Before copying, remove every picture, and then repeat all entries below precisely as written.
━━━━
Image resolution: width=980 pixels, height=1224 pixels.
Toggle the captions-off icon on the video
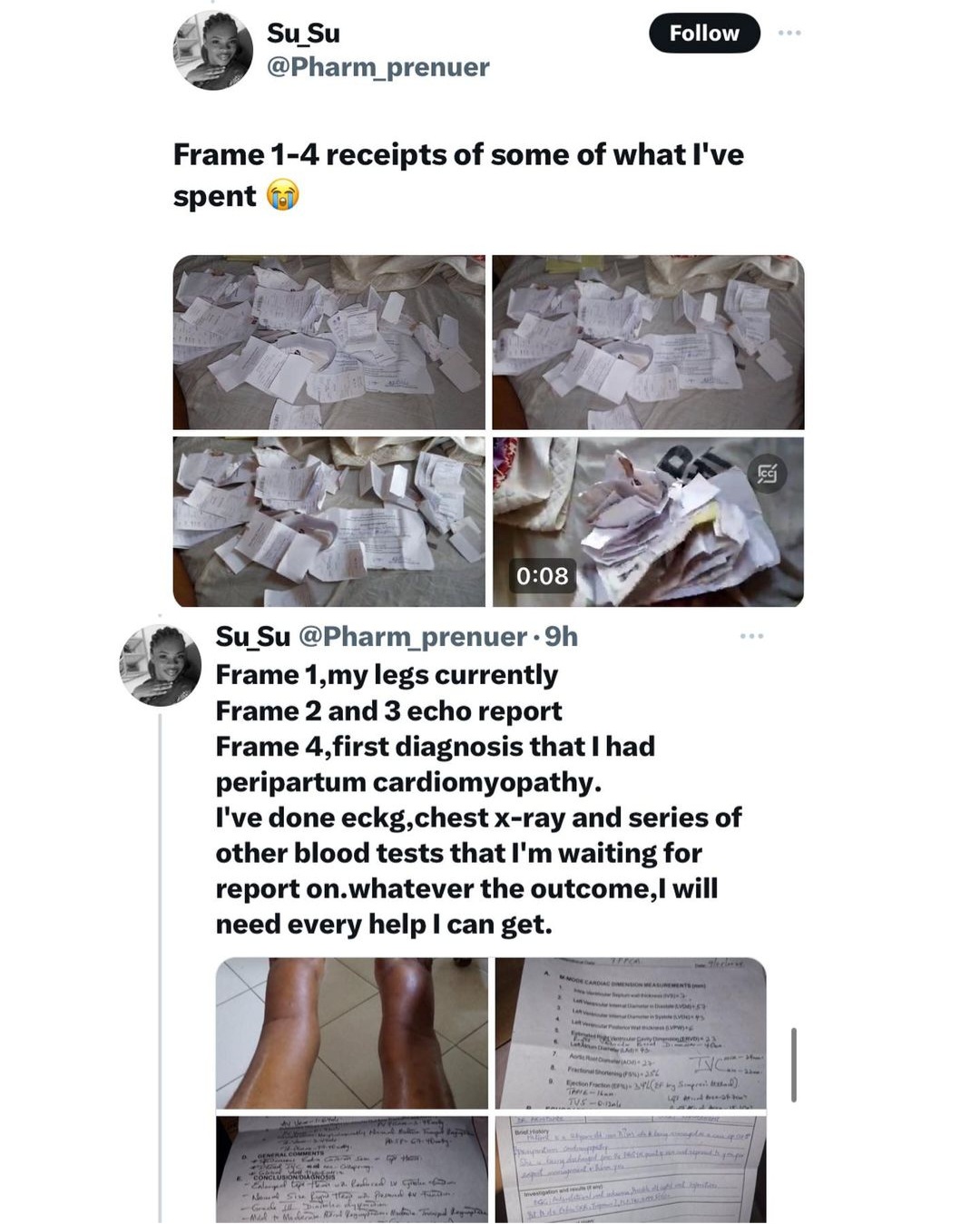pos(767,474)
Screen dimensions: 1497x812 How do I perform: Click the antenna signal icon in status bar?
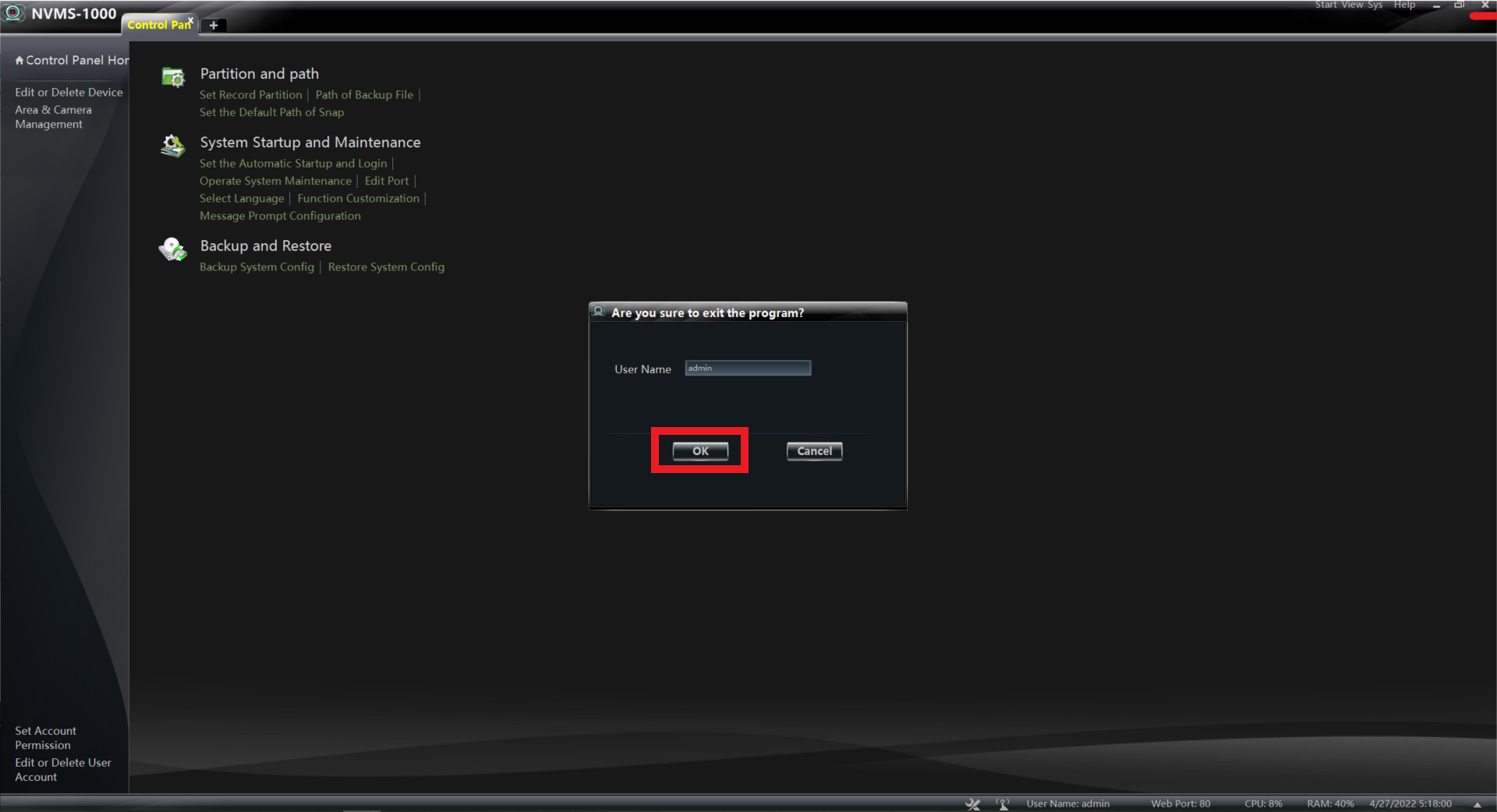coord(1003,803)
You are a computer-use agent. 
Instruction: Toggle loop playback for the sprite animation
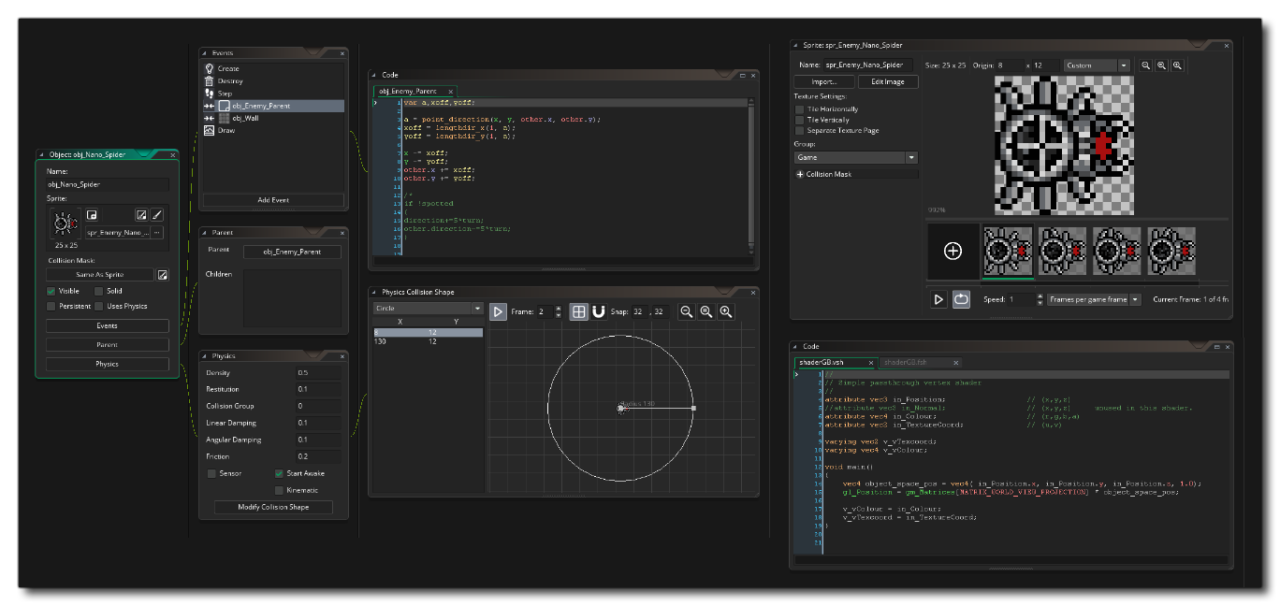[x=961, y=299]
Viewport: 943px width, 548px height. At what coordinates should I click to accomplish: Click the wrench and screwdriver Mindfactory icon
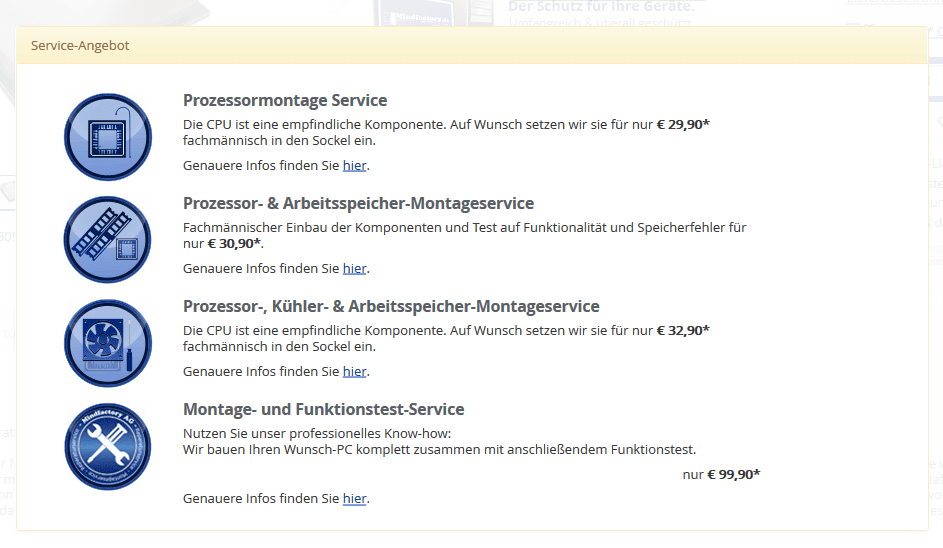coord(107,446)
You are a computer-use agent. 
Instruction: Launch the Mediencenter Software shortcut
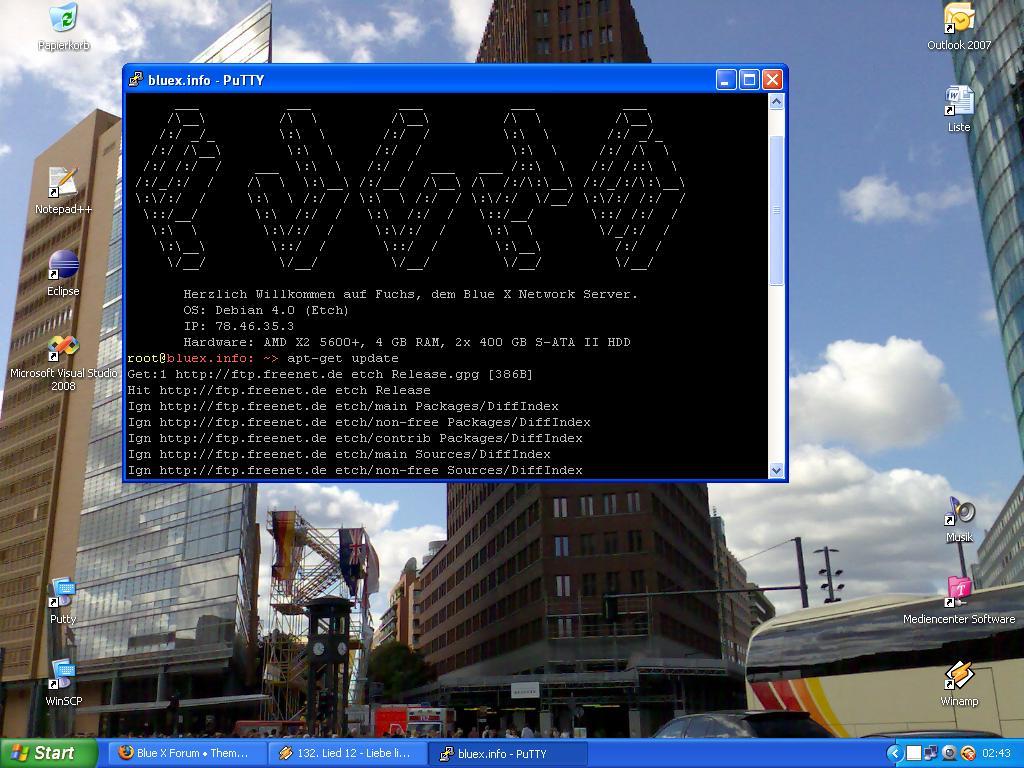[958, 593]
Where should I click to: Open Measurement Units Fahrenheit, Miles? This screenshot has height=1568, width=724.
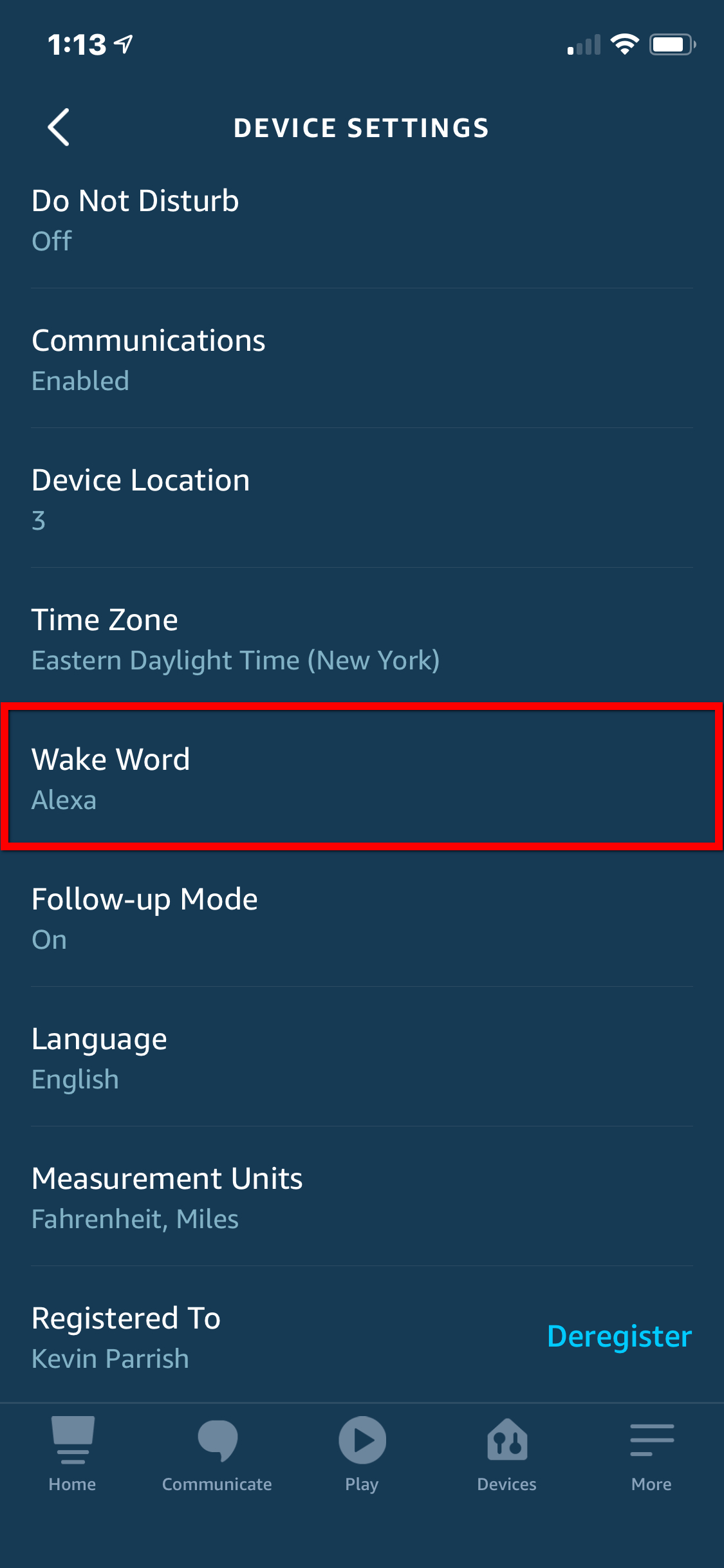click(362, 1197)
━━━━
* [Solved problem]
Image resolution: width=980 pixels, height=1224 pixels.
Toggle the captions-off icon on the video
pos(767,474)
Screen dimensions: 1497x812 How do I perform: Click the antenna signal icon in status bar?
coord(1003,803)
You are a computer-use agent. 
Instruction: Toggle loop playback for the sprite animation
[x=961, y=299]
Viewport: 943px width, 548px height. At what coordinates should I click to accomplish: Click the wrench and screwdriver Mindfactory icon
coord(107,446)
You are a computer-use agent. 
Instruction: Launch the Mediencenter Software shortcut
[958, 593]
Where should I click to: Open Measurement Units Fahrenheit, Miles? This screenshot has height=1568, width=724.
click(362, 1197)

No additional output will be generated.